She awoke with a start, with the awful fear that she was late for—she did not know what. The morning light came in through the tiny window on the edge of the thatch and down through the smoke-hole in the thatched roof. She dressed quickly, combing back her hair with her fingers as she went out at the door. At once her eyes picked up the little black speck, though it had moved some way from where it had been last night. The humped cottages of Dale were all asleep. Everywhere were quietness and peace on a lovely summer morning. But the other boats—where were the other boats? She could not find them. Away, far, far off, she could see a slim thing, straight as a finger, stuck on the sea, but could not recognize it as a full-sailed vessel. If the other boats had come home, why hadn’t Tormad? What was he staying out there for so long? Had he not got fish and did he not like to come home?

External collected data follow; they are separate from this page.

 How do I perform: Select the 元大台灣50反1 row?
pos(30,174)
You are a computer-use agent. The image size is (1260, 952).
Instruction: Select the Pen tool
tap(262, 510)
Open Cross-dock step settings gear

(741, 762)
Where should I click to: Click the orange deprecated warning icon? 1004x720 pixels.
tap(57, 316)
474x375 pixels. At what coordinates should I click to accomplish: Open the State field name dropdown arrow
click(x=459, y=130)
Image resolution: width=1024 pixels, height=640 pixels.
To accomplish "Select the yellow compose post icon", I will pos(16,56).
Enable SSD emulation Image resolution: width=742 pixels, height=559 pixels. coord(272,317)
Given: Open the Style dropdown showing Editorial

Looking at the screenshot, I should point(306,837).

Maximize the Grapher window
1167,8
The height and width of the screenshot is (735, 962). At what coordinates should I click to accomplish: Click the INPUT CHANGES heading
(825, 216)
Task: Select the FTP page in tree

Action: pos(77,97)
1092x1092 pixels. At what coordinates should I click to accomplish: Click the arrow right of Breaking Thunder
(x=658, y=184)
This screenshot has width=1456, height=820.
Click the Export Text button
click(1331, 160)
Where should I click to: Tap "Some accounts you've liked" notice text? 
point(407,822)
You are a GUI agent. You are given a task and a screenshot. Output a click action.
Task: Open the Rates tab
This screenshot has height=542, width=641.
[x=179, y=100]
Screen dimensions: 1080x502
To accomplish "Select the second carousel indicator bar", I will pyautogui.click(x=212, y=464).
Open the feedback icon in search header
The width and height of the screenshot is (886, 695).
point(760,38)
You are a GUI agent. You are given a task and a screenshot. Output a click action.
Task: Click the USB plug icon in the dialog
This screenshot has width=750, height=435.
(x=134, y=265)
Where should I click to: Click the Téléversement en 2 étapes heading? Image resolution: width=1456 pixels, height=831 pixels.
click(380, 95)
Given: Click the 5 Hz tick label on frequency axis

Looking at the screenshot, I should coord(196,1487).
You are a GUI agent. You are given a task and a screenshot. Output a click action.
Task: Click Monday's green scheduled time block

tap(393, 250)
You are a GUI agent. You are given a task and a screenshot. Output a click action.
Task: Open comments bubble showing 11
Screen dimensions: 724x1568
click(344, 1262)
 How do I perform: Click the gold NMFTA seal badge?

She went back into the house, drew the red-embered peats from the ash and, nestling them together, red edges down, blew them into a little flame. Then she leaned back on her knees, lifted her eyes to the small window, and for a long moment, her lips parted, remained still. In the faint gloom of the soundless cottage her face, hearkening for the message of her spirit that had gone beyond her, caught the nameless quality beyond beauty.
Hurrying from herself, she made the bed, tidied the room, put new peats to dry around the fire, then lifting two wooden buckets, set out for the well. It was on the way to the well that she saw the heads and bodies of men moving on the top of the mountain above her. She stared at them with wide-open frightened eyes, slowly turned and looked around her. Over the brow of the ground below and to the right she saw a man coming. He went to the house of Tormad’s father and disappeared inside. She forgot the well and began walking slowly back to her own home, her eyes never leaving the house where the man had entered. She set the buckets down quietly and stood at the door. Her ears caught a woman’s smothered cry, the sharp keening cry, and such a weakness went over her body that she felt her knees give way.
So it had come.
Her breathing grew rapid and a buzzing went into her head. She started to run. Tormad’s mother caught her white face in the doorway and cried. “They’ve taken him! They’ve taken our Tormad!” They were all in the room and the Helmsdale man said once more, “It’s the press-gang. They took the four lads this morning at sea.”
Catrine could not understand, and stared at the Helmsdale man and then at the others. “Of course, they’ll be all right,” said the Helmsdale man gloomily, “They’ll be quite well.”
“They’re gone! We’ll never hear of them!” Tormad’s mother was stout and kind-hearted and warmly emotional. In her grief she was crying out. Her husband was hitching up his trousers. The two girls, in age between Norman and Tormad, stood weeping. Norman’s lips were quivering, but there was anger in his brows against the way his mother was carrying on.
Catrine turned back to her own cottage without saying a word. Her brain had grasped at last what had happened. Of all the many fears she had had, the press-gang had not been one. Men had said that the end of Napoleon was the end of the press-gang.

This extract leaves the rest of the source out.